**Short exercise**:
Please edit the setup notes below, starting at the words "cat credentials.json |" and stopping after "model for metadata(template)", with "ssjdispatcher-creds" changed to "ssjdispatcher-secret" throughout.

**Selected extract**:
↓↓↓

3.c. Encode the credentials

cat credentials.json | base64

3.d. replace the credentials.json portion of ssjdispatcher-creds with the new encoded credentials

kubectl edit secrets ssjdispatcher-creds

building model for metadata(template)

.yaml file normal node

$schema: "http://json-schema.org/draft-04/schema#"

id: "node_name"
title: node_name
type: object
category: category of node
program: '*'
project: '*'
description: >
  description
additionalProperties: false
submittable: true
validators: null

systemProperties: 
  - id
  - project_id
  - state
  - created_datetime
  - updated_datetime

required:
  - type
  - submitter_id #
  - targets #external key pointing to the previous node
  ...

uniqueKeys:
  - [id]
  - [project_id, submitter_id]

links:
  - name: targets
    backref: node_names
    label: member_of
    target_type: target
    multiplicity: many_to_one/one_to_one....
    required: true


properties: 
  type:
    enum: ["node_name"]
  id:
    $ref: "_definitions.yaml#/UUID"
  submitter_id:
    type: string
  targets:
    $ref: "_definitions.yaml#/to_one" / "_definitions.yaml#/to_many" # depending on links' multiplicities
  ....
  state:
    $ref: "_definitions.yaml#/state"
  project_id:
    $ref: "_definitions.yaml#/project_id"

↑↑↑

**Data rows**:
↓↓↓

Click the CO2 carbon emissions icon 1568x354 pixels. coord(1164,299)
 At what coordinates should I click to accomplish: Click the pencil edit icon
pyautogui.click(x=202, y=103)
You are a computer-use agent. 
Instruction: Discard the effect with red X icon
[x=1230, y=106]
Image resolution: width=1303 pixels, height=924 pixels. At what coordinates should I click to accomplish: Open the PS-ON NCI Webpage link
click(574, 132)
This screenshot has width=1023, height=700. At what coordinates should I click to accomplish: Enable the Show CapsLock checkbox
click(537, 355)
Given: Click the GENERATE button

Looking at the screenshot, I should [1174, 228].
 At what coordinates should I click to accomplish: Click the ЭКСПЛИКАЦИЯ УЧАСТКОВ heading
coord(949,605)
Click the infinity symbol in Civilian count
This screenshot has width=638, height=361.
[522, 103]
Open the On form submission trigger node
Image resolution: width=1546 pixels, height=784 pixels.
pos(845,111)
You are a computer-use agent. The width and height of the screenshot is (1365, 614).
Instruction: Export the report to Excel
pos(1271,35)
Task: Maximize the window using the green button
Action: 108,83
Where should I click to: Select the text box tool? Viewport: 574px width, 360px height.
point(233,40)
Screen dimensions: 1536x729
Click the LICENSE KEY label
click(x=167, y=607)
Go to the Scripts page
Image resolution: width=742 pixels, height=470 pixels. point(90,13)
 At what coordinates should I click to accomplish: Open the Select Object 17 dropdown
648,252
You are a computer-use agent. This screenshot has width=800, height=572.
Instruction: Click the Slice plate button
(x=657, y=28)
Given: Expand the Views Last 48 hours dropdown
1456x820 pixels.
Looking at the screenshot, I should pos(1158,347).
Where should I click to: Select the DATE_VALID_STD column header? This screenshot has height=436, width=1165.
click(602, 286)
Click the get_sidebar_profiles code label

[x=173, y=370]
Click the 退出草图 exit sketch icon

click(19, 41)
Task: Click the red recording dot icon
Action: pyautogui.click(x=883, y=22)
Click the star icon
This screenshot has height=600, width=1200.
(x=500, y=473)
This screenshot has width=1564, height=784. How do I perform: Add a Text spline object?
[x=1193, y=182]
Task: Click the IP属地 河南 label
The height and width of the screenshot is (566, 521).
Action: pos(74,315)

↑↑↑

**Full solution**:
cat credentials.json | base64

3.d. replace the credentials.json portion of ssjdispatcher-secret with the new encoded credentials

kubectl edit secrets ssjdispatcher-secret

building model for metadata(template)